Par ailleurs il apparaît nécessaire d’accroître l’évaluation des actions de prévention pour mieux orienter les investissements qui demeurent limités par rapport à ceux dans le curatif. La prévention secondaire, par le biais du dépistage précoce de maladies comme le cancer ou le diabète, est mieux structurée, mais elle doit encore gagner en efficacité et en accessibilité au niveau des territoires et des populations. Enfin, la prévention tertiaire, qui concerne la réadaptation et la gestion des maladies chroniques, doit être renforcée pour réduire les hospitalisations évitables.
Le rapport de la Cour des Comptes publié précédemment offre une évaluation critique et constructive de la politique de prévention en santé en France, soulignant à la fois ses avancées et ses lacunes. Levier essentiel pour réduire la morbidité, améliorer la qualité de vie et maîtriser les coûts du système de santé, la prévention doit aujourd’hui faire face à des défis majeurs, notamment en termes d’organisation, de financement et d’innovation.
Le développement de la prévention en santé, définie par l’Organisation Mondiale de la Santé (OMS) comme l’ensemble des mesures « visant à éviter ou réduire le nombre et la gravité des maladies, des accidents et des handicaps », constitue une réponse pour favoriser la maîtrise de la progression des dépenses de santé.
Une étude (2) réalisée en 2023 par le cabinet Asterès, dirigé par Nicolas Bouzou, avec les Acteurs de la French Care, association présidée par le Pr Antoine Tesnière montre que nous mettre au niveau des meilleurs pays de l'OCDE (Organisation de coopération et de développement économique) en matière de prévention sur quinze pathologies ou comportements permettrait à la France d'économiser 15 milliards d'euros chaque année. Les Français y gagneraient eux presque deux ans d'espérance de vie en bonne santé. Les campagnes de prévention liées n'en coûtant pas le dixième.

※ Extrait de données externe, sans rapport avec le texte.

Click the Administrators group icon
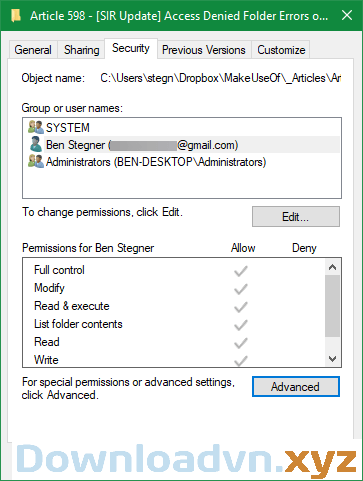Image resolution: width=363 pixels, height=481 pixels. point(36,162)
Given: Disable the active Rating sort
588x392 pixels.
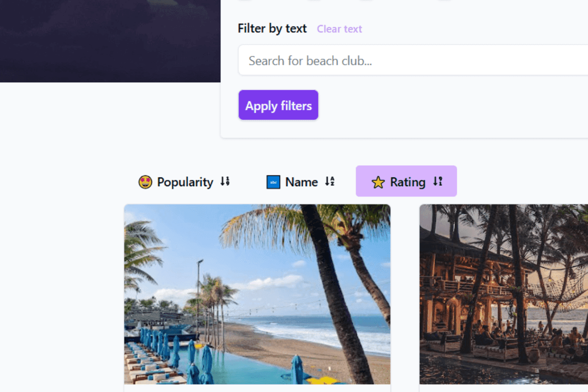Looking at the screenshot, I should coord(406,181).

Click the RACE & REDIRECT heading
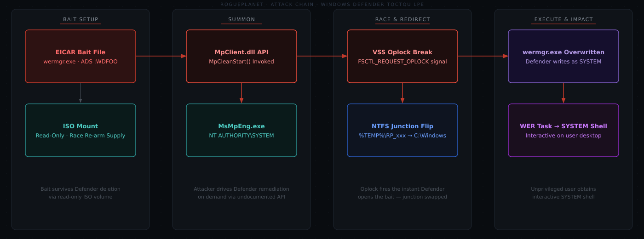(403, 19)
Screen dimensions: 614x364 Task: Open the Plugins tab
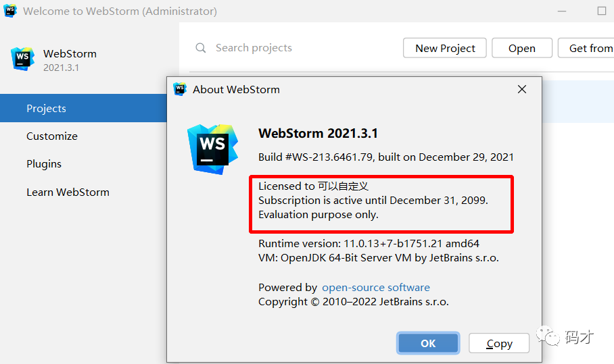44,163
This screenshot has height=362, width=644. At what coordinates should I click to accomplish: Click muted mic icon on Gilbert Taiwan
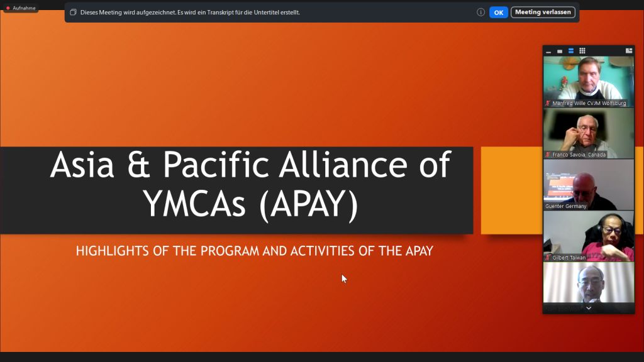click(x=548, y=258)
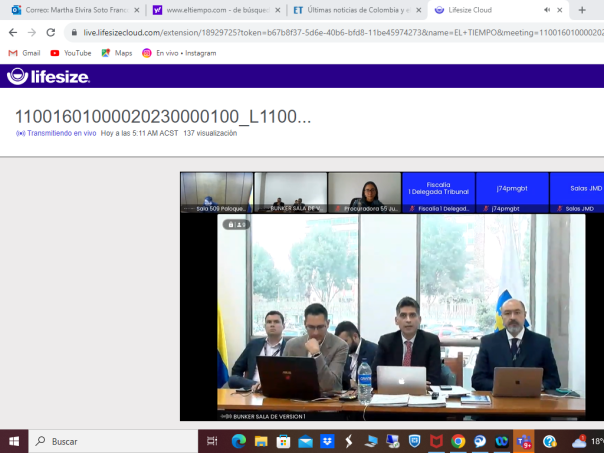The image size is (604, 453).
Task: Select Fiscalía 1 Delegada Tribunal tile
Action: (438, 192)
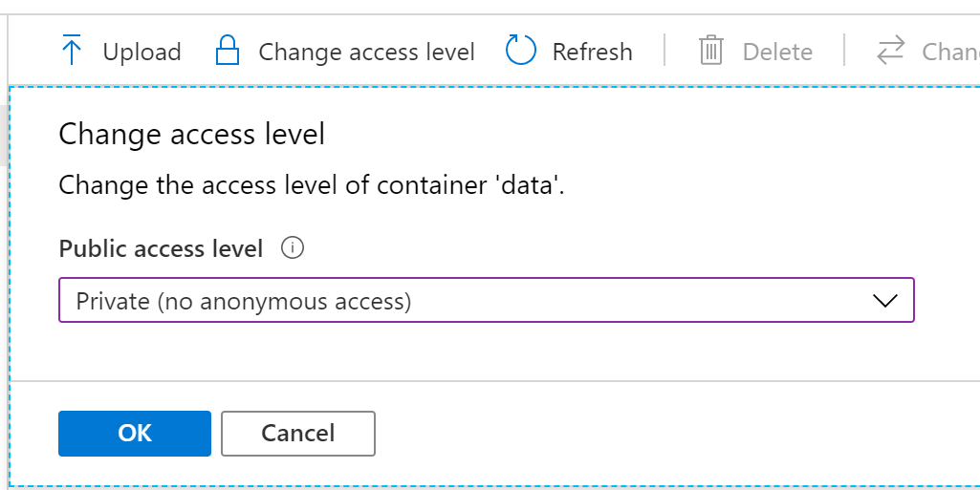Click the lock icon for access level
980x490 pixels.
[228, 51]
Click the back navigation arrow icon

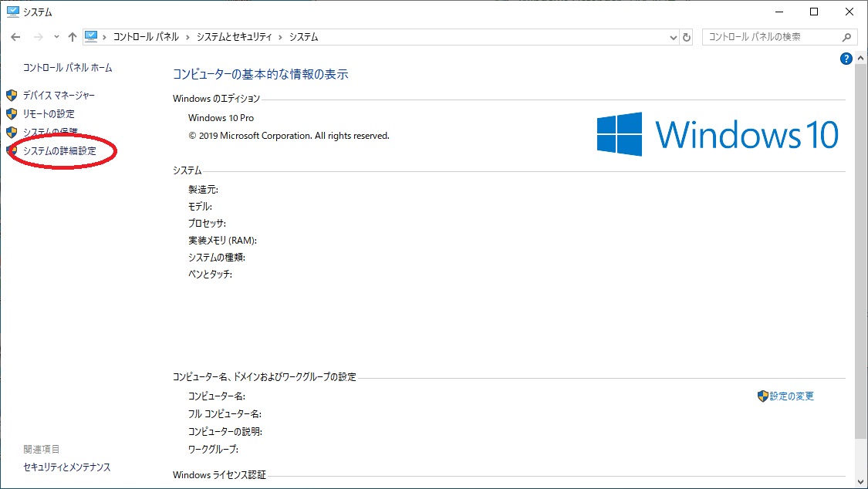tap(15, 36)
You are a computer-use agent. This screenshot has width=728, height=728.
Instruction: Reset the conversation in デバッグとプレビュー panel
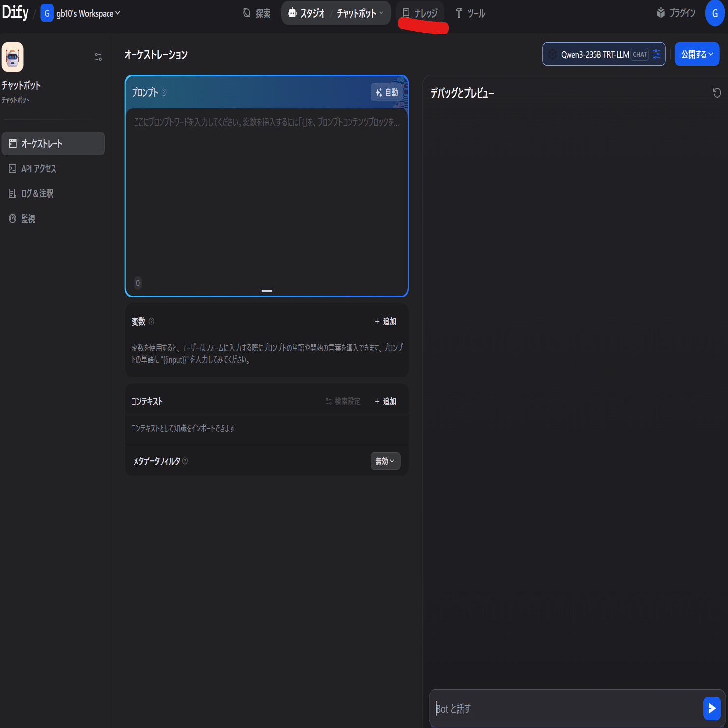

L’exploitation des données ouvre une nouvelle ère pour la prévention en santé et transforme le rôle des acteurs concernés.
Dans sa note d’Avril 2025(3) pour maîtriser la progression des dépenses de l’Assurance maladie dans les prochaines années, la Cour des Comptes appelle à une véritable politique de prévention, en recommandant de structurer et de renforcer cette politique, dont le budget n’a augmenté que de 2,1 % par an depuis 2013, soit une baisse en termes réels en raison de l’inflation. La note de synthèse plaide pour une amélioration de la prévention chez les jeunes, de la détection des maladies chroniques et une meilleure anticipation de la perte d’autonomie des personnes âgées.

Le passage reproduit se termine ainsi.